Single by the B-52's

from the album Wild Planet
- Released: July 1980
- Recorded: April 1980
- Studio: Compass Point (Nassau, Bahamas)
- Genre: New wave; post-punk;
- Length: 3:52
- Label: Island; Warner Bros.;
- Songwriters: Fred Schneider; Ricky Wilson; Keith Strickland; Cindy Wilson;
- Producers: Rhett Davies; the B-52's;

The B-52's singles chronology
| "Party Out of Bounds" (1980) | "Give Me Back My Man" (1980) | "Legal Tender" (1983) |

Official audio
- "Give Me Back My Man" on YouTube

= Give Me Back My Man =

"Give Me Back My Man" is a song by the American rock band the B-52's. It was first released as a single in the UK and other countries in July 1980, and featured as the fourth track of their second studio album, Wild Planet, released in August 1980. The song is one of many solo vocal performances from Cindy Wilson in the band's earlier years.

== Critical reception ==
In a 1980 review, Record Mirror described "Give Me Back My Man" as "A web of musical intrigue ... Emotional vocals with a backdrop of instrumentation continually varying in texture. Quite good really." Trouser Press highlighted "Cindy Wilson's Patsy Cline-influenced singing." AllMusic said that the song "allows Cindy Wilson a unique opportunity to croon a broad, expressive melodic line." Mike Mills, bassist of R.E.M., named "Give Me Back My Man" when asked about his favourite music in 1991.

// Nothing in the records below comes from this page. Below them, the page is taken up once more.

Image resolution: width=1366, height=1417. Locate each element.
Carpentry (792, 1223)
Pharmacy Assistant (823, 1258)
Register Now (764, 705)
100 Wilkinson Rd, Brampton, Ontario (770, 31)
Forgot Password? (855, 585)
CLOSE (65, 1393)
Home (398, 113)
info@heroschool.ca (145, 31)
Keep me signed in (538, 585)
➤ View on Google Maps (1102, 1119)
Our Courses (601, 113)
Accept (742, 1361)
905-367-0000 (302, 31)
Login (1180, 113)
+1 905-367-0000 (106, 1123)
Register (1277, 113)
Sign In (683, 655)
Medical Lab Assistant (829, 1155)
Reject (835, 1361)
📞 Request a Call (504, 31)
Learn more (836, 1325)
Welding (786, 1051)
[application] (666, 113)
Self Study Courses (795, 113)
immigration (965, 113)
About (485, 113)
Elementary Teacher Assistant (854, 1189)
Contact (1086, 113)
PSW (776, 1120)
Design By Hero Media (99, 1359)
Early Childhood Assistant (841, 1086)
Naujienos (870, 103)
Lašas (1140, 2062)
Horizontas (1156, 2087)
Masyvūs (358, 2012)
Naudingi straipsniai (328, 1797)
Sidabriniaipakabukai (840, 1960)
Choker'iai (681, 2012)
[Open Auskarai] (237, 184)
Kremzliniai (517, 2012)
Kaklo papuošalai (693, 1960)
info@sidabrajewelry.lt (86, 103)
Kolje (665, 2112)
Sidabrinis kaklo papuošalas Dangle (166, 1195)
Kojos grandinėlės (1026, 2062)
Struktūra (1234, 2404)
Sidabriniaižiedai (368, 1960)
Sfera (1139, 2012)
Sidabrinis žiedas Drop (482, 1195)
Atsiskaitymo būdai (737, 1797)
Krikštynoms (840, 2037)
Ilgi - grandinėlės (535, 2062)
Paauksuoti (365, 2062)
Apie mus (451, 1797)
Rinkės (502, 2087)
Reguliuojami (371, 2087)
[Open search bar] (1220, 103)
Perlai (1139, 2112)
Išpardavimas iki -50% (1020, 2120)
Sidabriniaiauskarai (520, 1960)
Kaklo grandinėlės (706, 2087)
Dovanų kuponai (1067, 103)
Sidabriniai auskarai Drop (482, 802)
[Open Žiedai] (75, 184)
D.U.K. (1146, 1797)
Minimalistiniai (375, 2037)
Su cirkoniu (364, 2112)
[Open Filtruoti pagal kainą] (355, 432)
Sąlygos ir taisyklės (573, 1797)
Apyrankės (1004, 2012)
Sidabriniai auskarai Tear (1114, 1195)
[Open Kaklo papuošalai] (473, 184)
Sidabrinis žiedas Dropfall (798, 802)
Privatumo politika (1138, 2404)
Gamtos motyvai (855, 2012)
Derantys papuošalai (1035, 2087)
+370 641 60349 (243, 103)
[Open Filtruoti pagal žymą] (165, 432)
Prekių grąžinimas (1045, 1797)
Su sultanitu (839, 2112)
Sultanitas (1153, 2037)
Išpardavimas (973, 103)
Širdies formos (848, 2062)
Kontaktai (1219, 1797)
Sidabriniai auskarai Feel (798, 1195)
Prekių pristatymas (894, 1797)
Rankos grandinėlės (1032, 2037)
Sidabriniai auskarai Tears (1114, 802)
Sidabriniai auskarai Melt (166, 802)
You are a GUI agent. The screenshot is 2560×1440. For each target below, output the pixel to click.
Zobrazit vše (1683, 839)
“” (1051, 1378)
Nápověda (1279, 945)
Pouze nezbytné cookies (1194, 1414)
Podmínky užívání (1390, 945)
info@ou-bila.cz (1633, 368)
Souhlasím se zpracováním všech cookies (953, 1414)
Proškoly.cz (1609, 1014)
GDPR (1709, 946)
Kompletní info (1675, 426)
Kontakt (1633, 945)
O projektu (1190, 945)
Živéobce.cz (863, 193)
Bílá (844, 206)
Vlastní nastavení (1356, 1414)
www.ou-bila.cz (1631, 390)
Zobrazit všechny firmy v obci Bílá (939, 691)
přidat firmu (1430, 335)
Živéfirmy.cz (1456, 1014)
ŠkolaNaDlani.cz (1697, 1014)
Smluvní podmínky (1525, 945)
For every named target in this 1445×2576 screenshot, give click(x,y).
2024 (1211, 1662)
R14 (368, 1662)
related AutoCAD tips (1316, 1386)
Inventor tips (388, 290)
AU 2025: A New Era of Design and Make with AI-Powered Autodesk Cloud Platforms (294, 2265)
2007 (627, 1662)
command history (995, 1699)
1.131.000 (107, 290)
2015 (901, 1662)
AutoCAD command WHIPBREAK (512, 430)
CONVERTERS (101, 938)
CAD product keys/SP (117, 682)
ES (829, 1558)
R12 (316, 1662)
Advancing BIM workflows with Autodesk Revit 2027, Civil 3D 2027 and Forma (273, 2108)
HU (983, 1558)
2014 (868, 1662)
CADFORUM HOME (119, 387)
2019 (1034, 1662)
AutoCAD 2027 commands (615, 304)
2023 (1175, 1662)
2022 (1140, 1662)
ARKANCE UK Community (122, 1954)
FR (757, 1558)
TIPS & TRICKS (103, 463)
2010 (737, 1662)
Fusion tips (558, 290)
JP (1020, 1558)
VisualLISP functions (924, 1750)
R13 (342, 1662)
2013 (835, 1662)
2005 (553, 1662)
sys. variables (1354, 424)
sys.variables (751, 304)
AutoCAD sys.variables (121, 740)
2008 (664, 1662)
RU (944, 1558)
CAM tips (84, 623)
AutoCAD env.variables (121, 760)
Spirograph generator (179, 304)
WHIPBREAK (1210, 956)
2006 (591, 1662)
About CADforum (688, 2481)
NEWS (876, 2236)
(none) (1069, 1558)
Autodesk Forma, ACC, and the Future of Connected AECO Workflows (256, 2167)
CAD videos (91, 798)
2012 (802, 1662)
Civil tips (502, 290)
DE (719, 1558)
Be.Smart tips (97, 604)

In the 2023 book The Story of the B-52s, Scott Creney and Brigette Herron wrote: "A processed swooshing guitar swells up at the beginning of each verse, and the mix is littered with electronic popping sounds. The unnatural compression on Keith's drums and the layers of Cindy's voice over the outro conspire to create an otherworldly ambience." They claimed that Give Me Back My Man' hits even harder than 'Dance This Mess Around', its 'heartbroken Cindy' counterpart from the previous album."

== Releases ==
"Give Me Back My Man" was released as the second single from the album Wild Planet in 1980. A remixed version was released as a single from Party Mix! in 1981.

== Live performances ==
"Give Me Back My Man" was a staple in the B-52's' concerts in the 1980s and was usually one of the first few songs played. Early on, it was played mostly as it was on the record, with Schneider adding glockenspiel. After the release of the Party Mix! album in 1981, the band performed "Give Me Back My Man" and others in the extended style in which they were presented on that album. The song was re-integrated into the set of the B-52's' 2008 Funplex tour.

== Track listing ==
- Original release
1. "Give Me Back My Man" – 3:52
2. "Give Me Back My Man" – 3:42 (instrumental)

- Remix
3. "Give Me Back My Man"
4. "Party Out Of Bounds (Instrumental Version)"

== Chart performance ==
The song charted on the U.S. Hot Dance Club Play chart along with album track "Party Out of Bounds" and prior single "Private Idaho", reaching number five (chart rules at the time allowed multiple album tracks to occupy the same position together). Released as a single in the UK, it hit number sixty-one on the UK Singles Chart.

== "Weird Al" Yankovic version ==
The main melody of "Give Me Back My Man" was incorporated into the "Weird Al" Yankovic song "Mr. Popeil" from the studio album "Weird Al" Yankovic in 3-D (1984), along with female backing vocals that imitate some of the mannerisms of Kate Pierson and Cindy Wilson.